EXERCISE GOAL
Whenever a line contains the string "computer", copy it out of the entries.

STUDY MATERIAL
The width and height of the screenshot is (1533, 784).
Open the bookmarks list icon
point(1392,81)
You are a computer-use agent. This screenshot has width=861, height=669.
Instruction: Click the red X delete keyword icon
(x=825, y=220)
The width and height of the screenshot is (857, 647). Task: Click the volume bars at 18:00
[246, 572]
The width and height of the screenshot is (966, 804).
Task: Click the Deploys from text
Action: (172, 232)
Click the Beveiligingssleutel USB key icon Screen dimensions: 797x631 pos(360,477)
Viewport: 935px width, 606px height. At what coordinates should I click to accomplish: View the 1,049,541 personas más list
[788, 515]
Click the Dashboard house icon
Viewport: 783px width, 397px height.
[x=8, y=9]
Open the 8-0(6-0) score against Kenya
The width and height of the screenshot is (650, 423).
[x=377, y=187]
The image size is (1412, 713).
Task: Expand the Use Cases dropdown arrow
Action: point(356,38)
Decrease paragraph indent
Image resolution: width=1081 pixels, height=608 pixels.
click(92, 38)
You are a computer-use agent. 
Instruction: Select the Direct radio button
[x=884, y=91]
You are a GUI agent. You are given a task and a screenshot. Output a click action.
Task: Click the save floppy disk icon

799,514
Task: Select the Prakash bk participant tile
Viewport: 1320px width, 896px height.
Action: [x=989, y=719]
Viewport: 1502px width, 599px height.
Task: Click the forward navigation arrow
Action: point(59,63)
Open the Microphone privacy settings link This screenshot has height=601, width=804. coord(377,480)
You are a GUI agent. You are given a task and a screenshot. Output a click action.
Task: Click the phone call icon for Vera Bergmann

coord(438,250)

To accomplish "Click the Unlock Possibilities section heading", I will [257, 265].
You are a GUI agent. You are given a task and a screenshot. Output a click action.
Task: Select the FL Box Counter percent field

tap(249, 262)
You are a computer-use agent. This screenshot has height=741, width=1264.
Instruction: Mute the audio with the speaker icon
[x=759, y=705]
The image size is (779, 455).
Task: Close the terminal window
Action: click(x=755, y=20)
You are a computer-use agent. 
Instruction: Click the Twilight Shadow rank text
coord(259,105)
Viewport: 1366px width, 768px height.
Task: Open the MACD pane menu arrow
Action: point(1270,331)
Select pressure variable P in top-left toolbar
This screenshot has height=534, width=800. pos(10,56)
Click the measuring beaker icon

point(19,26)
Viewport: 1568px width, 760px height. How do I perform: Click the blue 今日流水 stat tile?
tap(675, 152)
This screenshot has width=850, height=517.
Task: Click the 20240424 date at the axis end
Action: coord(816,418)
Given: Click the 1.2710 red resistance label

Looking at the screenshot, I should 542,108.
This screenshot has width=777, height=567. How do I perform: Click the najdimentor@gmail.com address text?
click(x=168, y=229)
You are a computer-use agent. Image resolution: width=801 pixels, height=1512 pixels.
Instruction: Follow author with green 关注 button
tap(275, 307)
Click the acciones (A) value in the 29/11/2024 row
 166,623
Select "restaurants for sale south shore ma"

WRITTEN ANSWER
You are a computer-use agent. This screenshot has width=861, height=669.
You are a computer-use agent. 
You are a computer-use agent. This screenshot has height=741, width=1264.
You are a computer-use agent. 
You are a computer-use agent. Image resolution: width=801 pixels, height=1512 pixels.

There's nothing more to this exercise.